Notes: GDS = 15-item Geriatric Depression Scale. Models 3 and 5 do not control for network size because network size is a key component used to calculate effective size.

*p < .05, **p < .01, ***p < .001.

Models 2 and 3 introduce the network attributes into the regression. Model 2 shows that network diversity is positively associated with cognitive function such that every additional social relationship type corresponds to a 0.12 SD increase on the MoCA. Effective size, however, showed no significant association with cognitive function (Model 3, β = 0.01, SE = 0.04, p = .82). The findings from these models provide partial support to H1, which states that the ability to span multiple social roles and subgroups within one’s personal network will be positively associated with cognitive function.

Models 4 and 5 test the interactions between amygdalar volume and network attributes to assess whether network diversity and effective size moderate the (negative) relationship between brain volume and cognitive function (H2). The significant interaction term in Model 4 (β = 0.08, SE = 0.04) indicates that the relationship between amygdalar atrophy and cognitive function is weaker for participants with diverse networks (i.e., multiple social relationship types) compared to those with less diverse networks.
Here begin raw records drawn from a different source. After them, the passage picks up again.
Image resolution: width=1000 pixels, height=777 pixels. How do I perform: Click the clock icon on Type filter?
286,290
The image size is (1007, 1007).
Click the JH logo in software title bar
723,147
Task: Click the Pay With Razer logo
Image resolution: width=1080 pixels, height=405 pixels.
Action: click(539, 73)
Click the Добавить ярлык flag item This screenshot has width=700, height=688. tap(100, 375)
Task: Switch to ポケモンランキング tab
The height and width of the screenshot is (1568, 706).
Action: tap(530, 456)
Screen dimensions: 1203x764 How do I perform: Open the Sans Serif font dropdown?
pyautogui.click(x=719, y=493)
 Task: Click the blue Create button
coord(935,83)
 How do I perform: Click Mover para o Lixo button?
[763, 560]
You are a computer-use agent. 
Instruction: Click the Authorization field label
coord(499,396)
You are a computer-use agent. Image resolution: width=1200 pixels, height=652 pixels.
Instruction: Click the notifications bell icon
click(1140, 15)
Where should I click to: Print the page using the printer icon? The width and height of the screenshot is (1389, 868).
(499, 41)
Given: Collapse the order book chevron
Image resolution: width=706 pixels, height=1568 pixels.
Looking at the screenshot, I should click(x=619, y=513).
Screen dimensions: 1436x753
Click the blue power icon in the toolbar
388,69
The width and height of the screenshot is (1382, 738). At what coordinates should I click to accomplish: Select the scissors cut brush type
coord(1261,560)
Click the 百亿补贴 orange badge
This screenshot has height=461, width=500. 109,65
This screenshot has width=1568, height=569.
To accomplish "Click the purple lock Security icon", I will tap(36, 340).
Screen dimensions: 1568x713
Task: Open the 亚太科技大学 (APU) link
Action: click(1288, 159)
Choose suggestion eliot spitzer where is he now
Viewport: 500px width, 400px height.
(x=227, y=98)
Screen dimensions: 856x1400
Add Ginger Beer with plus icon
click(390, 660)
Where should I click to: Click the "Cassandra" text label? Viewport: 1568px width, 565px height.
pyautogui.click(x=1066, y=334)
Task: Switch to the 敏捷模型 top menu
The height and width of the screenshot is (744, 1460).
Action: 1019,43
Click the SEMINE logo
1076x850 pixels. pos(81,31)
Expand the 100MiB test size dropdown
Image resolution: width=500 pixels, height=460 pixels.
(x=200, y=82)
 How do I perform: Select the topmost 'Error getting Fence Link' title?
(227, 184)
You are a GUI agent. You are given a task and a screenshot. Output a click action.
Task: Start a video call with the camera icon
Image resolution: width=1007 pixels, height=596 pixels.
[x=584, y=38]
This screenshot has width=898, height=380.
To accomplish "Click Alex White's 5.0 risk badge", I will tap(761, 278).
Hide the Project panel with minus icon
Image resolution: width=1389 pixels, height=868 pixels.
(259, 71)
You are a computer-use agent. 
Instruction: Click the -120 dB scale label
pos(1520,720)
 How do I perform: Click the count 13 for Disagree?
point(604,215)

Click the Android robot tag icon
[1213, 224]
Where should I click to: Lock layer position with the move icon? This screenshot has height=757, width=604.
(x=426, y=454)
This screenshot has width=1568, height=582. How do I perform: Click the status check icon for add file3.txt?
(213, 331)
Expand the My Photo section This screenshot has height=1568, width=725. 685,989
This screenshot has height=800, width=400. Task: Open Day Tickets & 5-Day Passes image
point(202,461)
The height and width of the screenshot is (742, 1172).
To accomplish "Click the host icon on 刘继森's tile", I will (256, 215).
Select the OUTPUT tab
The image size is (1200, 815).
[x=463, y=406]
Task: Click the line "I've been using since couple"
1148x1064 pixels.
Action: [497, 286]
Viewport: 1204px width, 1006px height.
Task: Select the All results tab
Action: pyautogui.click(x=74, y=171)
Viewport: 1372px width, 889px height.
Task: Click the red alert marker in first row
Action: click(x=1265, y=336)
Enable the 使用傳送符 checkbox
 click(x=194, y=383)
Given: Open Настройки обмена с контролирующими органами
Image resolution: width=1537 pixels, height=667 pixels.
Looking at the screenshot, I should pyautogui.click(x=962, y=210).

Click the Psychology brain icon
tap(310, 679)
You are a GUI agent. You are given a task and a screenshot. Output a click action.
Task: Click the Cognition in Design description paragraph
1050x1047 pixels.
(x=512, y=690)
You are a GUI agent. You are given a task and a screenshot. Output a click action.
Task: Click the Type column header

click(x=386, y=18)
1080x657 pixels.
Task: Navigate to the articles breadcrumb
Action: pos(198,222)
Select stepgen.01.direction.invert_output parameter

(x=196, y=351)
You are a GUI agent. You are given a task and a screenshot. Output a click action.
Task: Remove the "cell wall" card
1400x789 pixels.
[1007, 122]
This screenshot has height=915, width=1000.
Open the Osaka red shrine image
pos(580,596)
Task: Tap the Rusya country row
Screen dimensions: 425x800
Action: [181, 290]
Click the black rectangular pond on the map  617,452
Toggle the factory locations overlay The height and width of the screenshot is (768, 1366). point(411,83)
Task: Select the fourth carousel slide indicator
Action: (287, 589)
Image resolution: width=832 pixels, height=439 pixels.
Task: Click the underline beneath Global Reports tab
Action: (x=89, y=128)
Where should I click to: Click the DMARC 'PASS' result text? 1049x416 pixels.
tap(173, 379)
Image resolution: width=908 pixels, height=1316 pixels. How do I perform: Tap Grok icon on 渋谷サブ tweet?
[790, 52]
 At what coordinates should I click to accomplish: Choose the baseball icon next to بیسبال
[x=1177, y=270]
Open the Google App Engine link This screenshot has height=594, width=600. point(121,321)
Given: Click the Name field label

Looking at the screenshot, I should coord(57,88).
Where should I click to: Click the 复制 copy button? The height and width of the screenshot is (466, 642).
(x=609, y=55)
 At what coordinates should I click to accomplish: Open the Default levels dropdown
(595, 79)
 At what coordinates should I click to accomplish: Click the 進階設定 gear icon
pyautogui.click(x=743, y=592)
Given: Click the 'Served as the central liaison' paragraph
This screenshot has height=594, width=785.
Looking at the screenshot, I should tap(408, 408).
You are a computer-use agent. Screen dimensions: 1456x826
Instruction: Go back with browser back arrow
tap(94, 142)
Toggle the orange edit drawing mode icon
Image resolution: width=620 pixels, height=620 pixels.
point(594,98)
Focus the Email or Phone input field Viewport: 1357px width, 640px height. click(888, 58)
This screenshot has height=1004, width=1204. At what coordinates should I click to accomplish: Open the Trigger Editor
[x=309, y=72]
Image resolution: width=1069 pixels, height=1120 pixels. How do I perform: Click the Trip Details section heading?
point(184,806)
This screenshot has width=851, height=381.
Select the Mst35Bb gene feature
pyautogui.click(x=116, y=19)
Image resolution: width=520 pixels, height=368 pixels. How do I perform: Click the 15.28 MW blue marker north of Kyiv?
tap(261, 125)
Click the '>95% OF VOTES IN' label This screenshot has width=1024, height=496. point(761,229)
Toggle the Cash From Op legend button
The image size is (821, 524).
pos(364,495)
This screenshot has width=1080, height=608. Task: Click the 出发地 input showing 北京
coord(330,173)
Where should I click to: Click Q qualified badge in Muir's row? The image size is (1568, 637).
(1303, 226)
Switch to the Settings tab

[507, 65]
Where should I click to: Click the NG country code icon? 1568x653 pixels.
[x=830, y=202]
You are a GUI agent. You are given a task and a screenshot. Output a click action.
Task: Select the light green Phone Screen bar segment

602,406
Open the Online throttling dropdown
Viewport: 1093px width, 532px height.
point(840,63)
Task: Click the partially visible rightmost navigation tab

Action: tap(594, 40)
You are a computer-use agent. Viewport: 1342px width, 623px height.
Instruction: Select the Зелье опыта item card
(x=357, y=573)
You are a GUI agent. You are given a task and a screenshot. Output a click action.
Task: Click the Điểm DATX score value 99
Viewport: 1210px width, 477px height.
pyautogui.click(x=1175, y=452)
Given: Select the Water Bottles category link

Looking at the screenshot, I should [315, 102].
Figure 2 uses the marginal effects from this model to visualize the interaction. As shown, there is a clear negative association between amygdalar atrophy and MoCA scores when network diversity was lower than average (i.e., −1 SD). This follows the theoretically expected relationship between lower brain volume and poorer clinical cognitive performance (i.e., low MoCA score). However, Figure 2 also shows that participants with high levels of network diversity (i.e., +1 SD) failed to demonstrate any relationship between amygdalar atrophy and MoCA scores. In other words, access to social roles via one’s personal network appears to attenuate the association between brain volume and cognitive impairment.

Figure 2.

Figure 2.

Marginal effect of brain atrophy on cognitive function by network diversity. Note: Predicted values are derived using average marginal effects from Table 2, Model 4. MoCA = Montreal Cognitive Assessment.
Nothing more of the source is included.